У воротец в огород столкнулся с матерью. Она несла в переднике вымытую картошку и заговорила взволнованным голосом, оглядываясь на двор:
— Я, чай, за тобой. Ночь на дворе, вовсе заработался. А там гости к нам. А спроси чьи, и не скажу. Из-за Туринска где-то. Ведь он, мужичок-то, имя свое сказывал, дай бог памяти…
— Не Марей? — подсказал Семен.
— Марей, Марей, будь он живой. Складный такой. И девка с ним. На трех лошадях.
— Большеглазая?
— Кто их мерял. Глаза как глаза. Так они кто, Сеня?
— Матушка, милая ты моя, сейчас все узнаем. — Семен одернул с плеч внапашку надетый пиджак и, размахивая им, побежал по борозде. Но у бани остановился, в бочонке с водой ополоснул руки, примочил на затылке волосы. Мать подошла, уже догадываясь о чем-то, про себя улыбаясь, но Семен перехватил ее настроение.
— Глаза-то большие, говоришь?
— Нешто я говорила?
— И звать — не знаешь?
— И звать — не знаю.
Мать вспомнила чернявую, цыганского обличья, приехавшую девушку, в которой все дышало свежестью, радостью молодой жизни, и рассмеялась:
— Да ведь, кажись, Варварой звать-то.
— Ну, мать, убила. — Семен сел на лавочку у стены бани и, хлопнув себя по коленям, схватился за голову: — Пиши, срезан под корень. — Он взял руки матери, рассыпал у ней картошку и, спрятав в них свое лицо, радостно всхлипнул.
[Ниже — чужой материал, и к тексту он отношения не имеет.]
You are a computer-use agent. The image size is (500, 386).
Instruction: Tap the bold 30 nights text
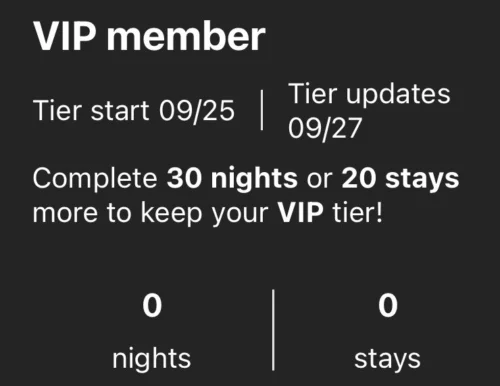coord(232,179)
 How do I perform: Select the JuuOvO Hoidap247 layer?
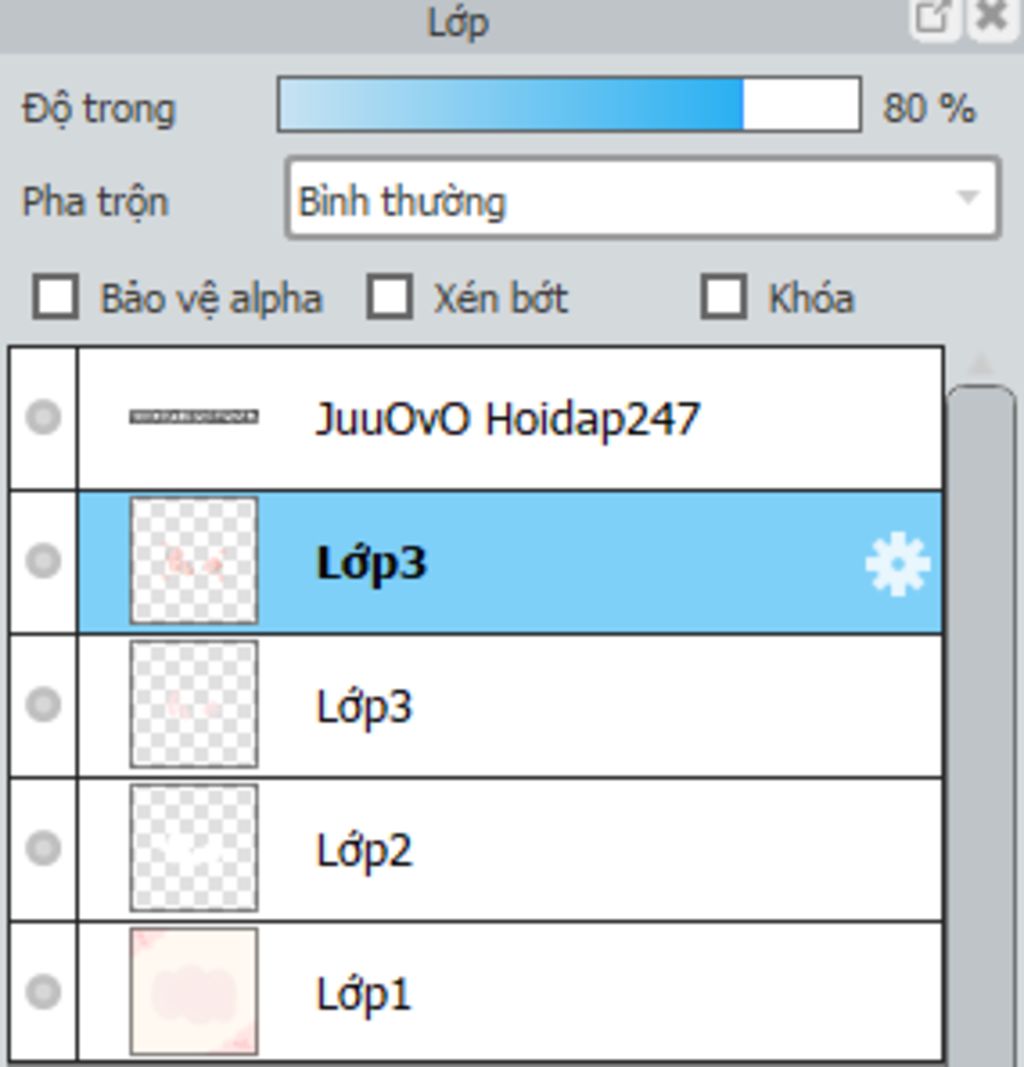pyautogui.click(x=510, y=418)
— Вот и тот был чисто такой же выходки.
— Ой, не то, мать. Не то. Не то. Ты иди давай. А я сейчас. Надо же как.
— Вот и иди, все рассыпал у меня. — Мать наклонилась и стала в темной траве собирать картошку, а Семен, вспомнив, что одет прилично, отряхнул от пыли брюки, увядшим и мягким лопухом вытер сапоги, но воротник рубахи не застегнул и с удовольствием сознавал, что идет не с гулянья. «Вот то-то и есть, знай работай, а награда тебя найдет», — согласился Семен с беспокоившими его мыслями и бодро вошел во двор.
Во дворе привязанные к телегам стояли чужие кони. Потные и не поенные сгоряча после дороги, они, увидев человека, проходящего мимо колодца, забеспокоились, за-переступали и натянули поводья. Тот, что стоял ближе всех, подал голос, и Семен узнал в нем Мареева Рыжка. Рыжко показался Семену высоким и длинным, видимо, вытянулся, заматерел и набрал силу на щедрых летних кормах. Семен обрадовался знакомой лошади, как радовался всему, что видел вокруг себя, и не спешил подниматься в дом, желая понять минуты радостного волнения.